Trichosarcina

Scientific classification
- Clade: Viridiplantae
- Division: Chlorophyta
- Class: Ulvophyceae
- Order: Ulotrichales
- Family: incertae sedis
- Genus: Trichosarcina H.W.Nichols & Bold, 1965, nom. inval.
- Species: T. polymorpha
- Binomial name: Trichosarcina polymorpha H.W.Nichols & Bold

= Trichosarcina =

- Genus: Trichosarcina
- Species: polymorpha
- Authority: H.W.Nichols & Bold
- Parent authority: H.W.Nichols & Bold, 1965, nom. inval.

Genus of algae

Trichosarcina is a genus of green algae in the order Ulotrichales. Filoprotococcus was once regarded as a synonym. However, Filoprotococcus is now considered valid in its own right. Trichosarcina is considered to be of uncertain validity.

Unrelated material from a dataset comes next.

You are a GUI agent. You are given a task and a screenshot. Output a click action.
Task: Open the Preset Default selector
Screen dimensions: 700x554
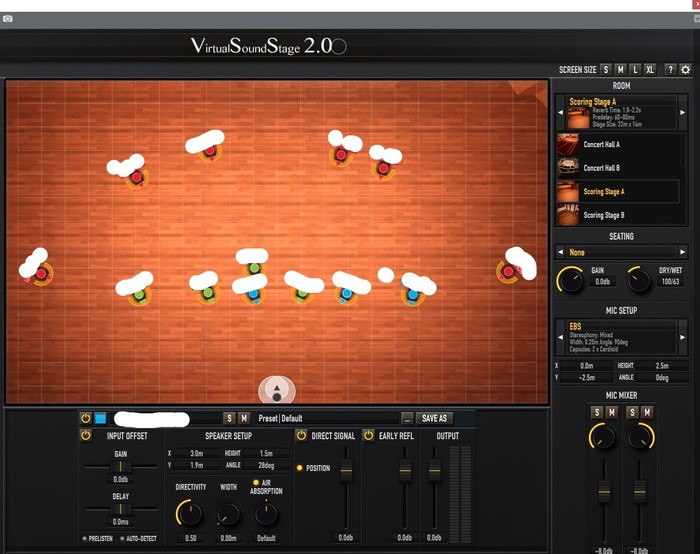coord(325,418)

As of February 2022, AlgaeBase accepted only one species, Trichosarcina polymorpha. Its life cycle includes a uniseriate, Hormidium-like phase; a pluriseriate stage, and, finally, a chain of sarcinoid packets which may dissociate. The cells are uninucleate, with a parietal chloroplast and single pyrenoid. Quadriflagellate zoospores are produced by cells of the pluriseriate and sarcinoid stages.